[GIVEN PROBLEM] Reproduce each of the following lines verbatim, in the same order, omitting the pictures.

[DATA PROVIDED]
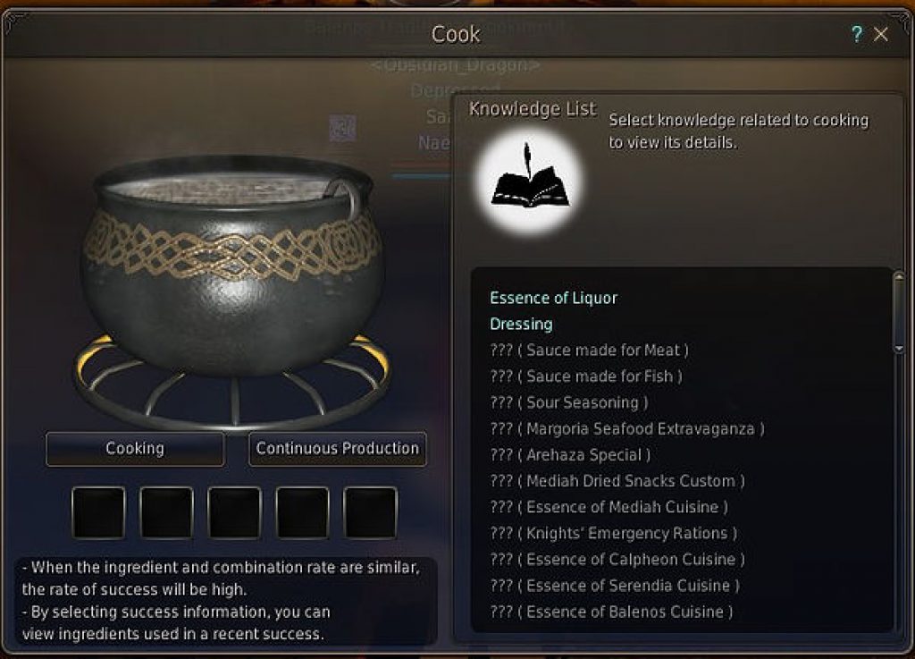
Task: Select the first empty ingredient slot
Action: pos(98,512)
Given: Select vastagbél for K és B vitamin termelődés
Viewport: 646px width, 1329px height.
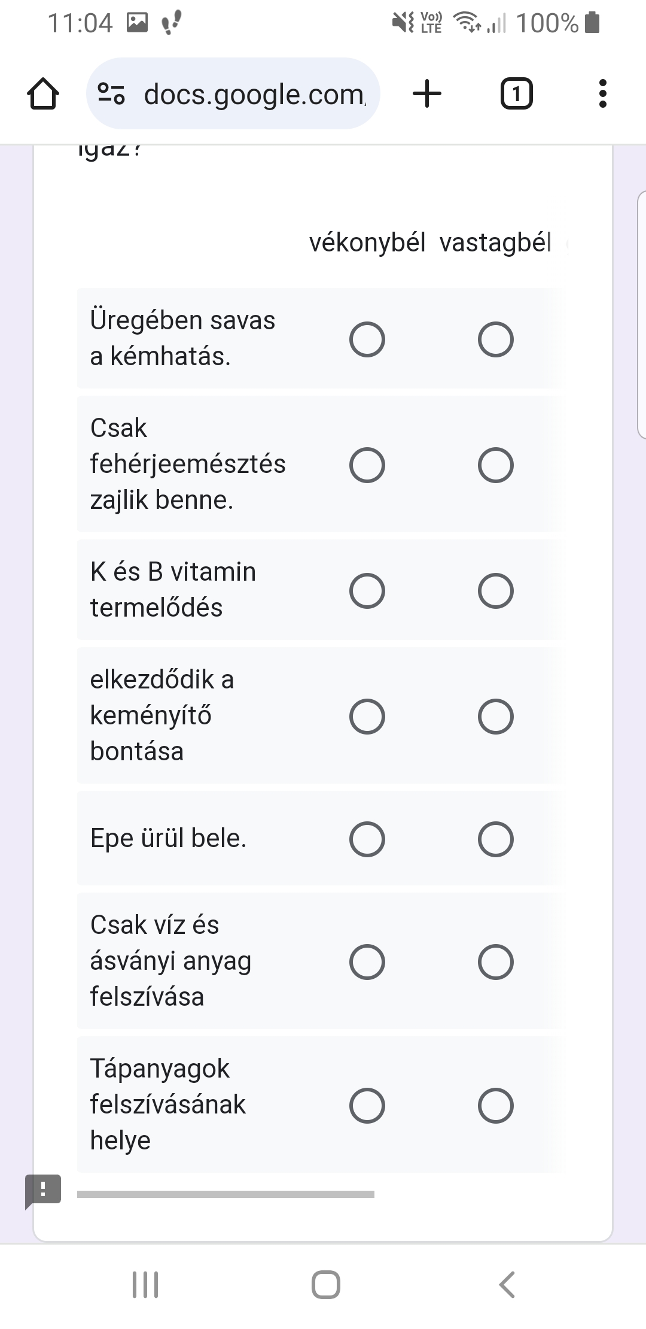Looking at the screenshot, I should [x=495, y=591].
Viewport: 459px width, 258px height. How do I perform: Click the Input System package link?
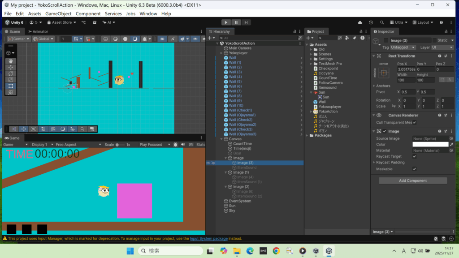(x=208, y=239)
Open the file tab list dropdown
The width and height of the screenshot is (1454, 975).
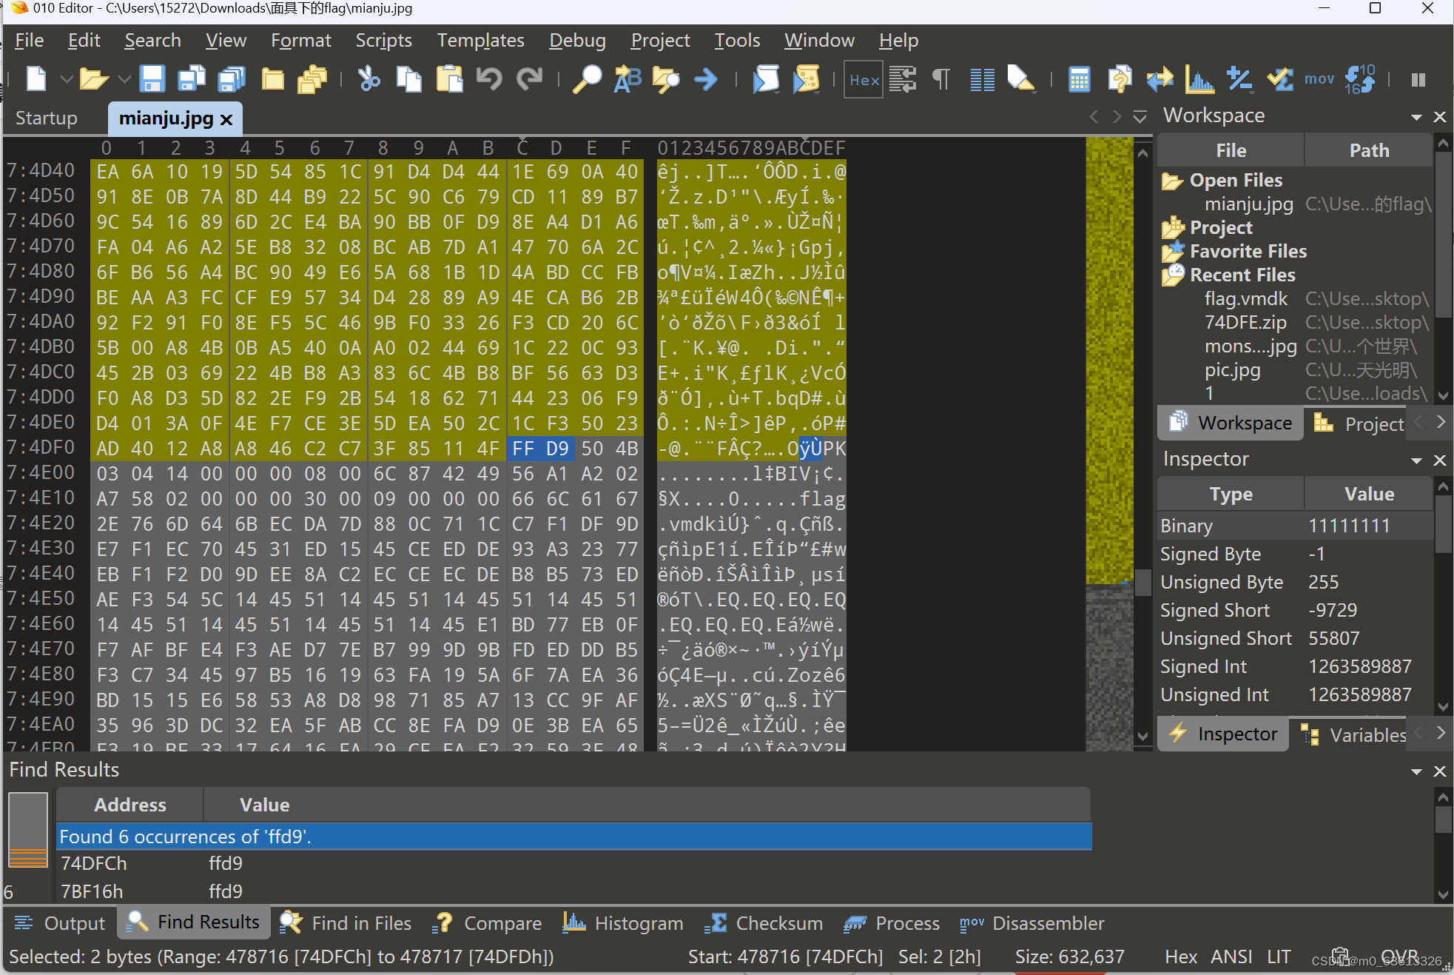click(x=1139, y=116)
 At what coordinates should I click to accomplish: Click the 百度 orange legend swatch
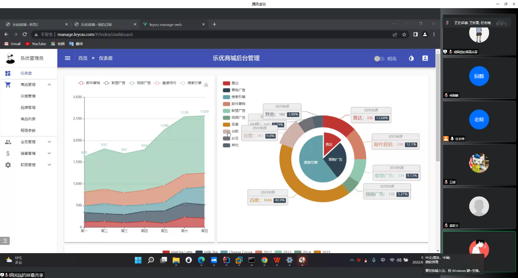click(x=226, y=125)
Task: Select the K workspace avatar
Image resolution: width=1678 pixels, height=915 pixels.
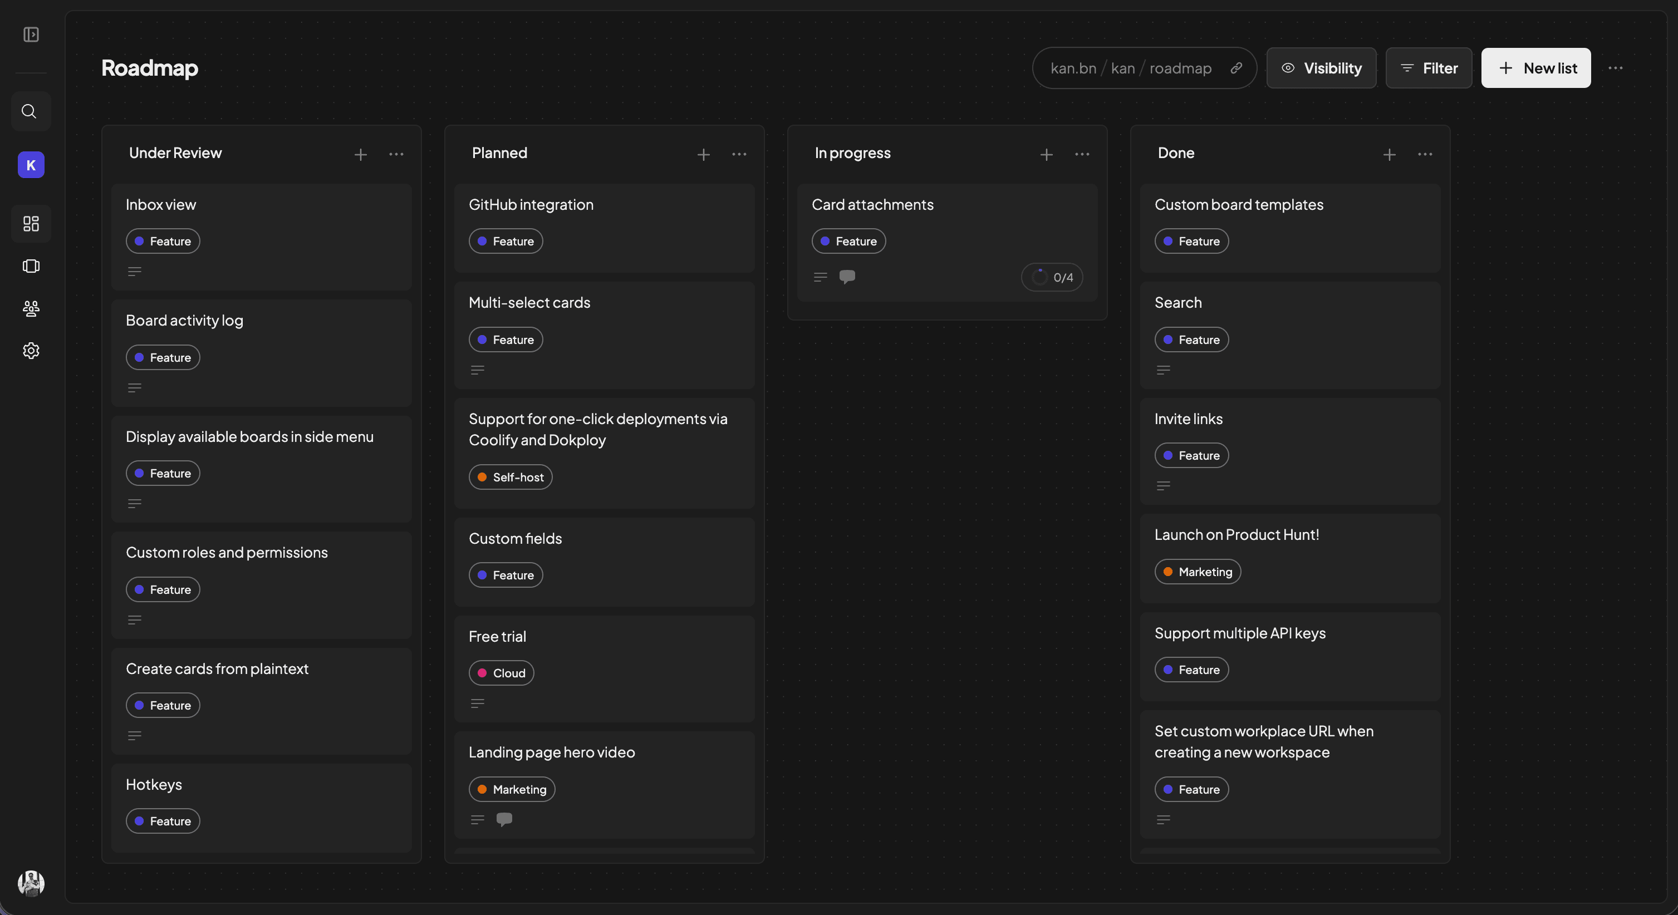Action: point(31,164)
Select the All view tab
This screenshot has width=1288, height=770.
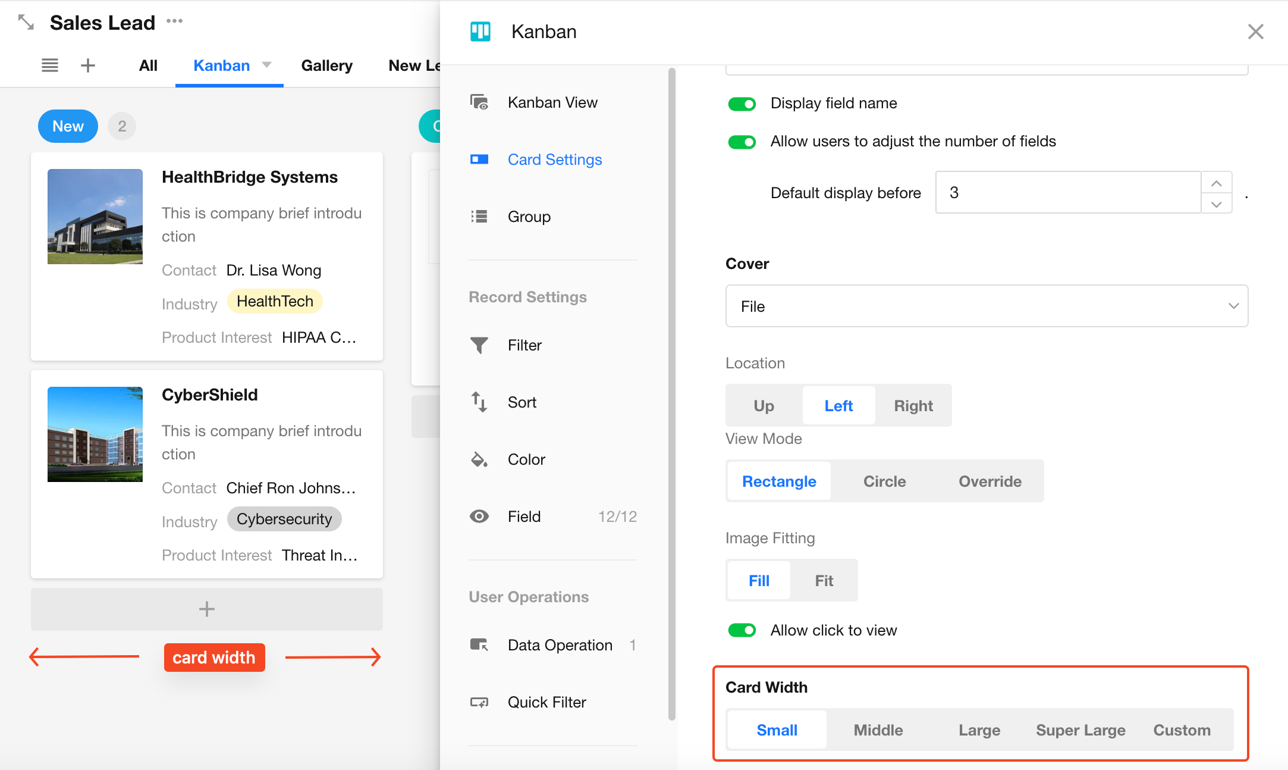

[OUTPUT OF THE TASK]
Task: Select the first empty ingredient slot
Action: pos(98,512)
Given: Select vastagbél for K és B vitamin termelődés
Viewport: 646px width, 1329px height.
Looking at the screenshot, I should [x=495, y=591].
Viewport: 459px width, 258px height. How do I perform: Click the Input System package link?
(x=208, y=239)
Open the file tab list dropdown
The width and height of the screenshot is (1454, 975).
click(x=1139, y=116)
 At what coordinates should I click to accomplish: Click the 百度 orange legend swatch
click(x=226, y=125)
Task: Select the K workspace avatar
Image resolution: width=1678 pixels, height=915 pixels.
Action: point(31,164)
Select the All view tab
This screenshot has width=1288, height=770.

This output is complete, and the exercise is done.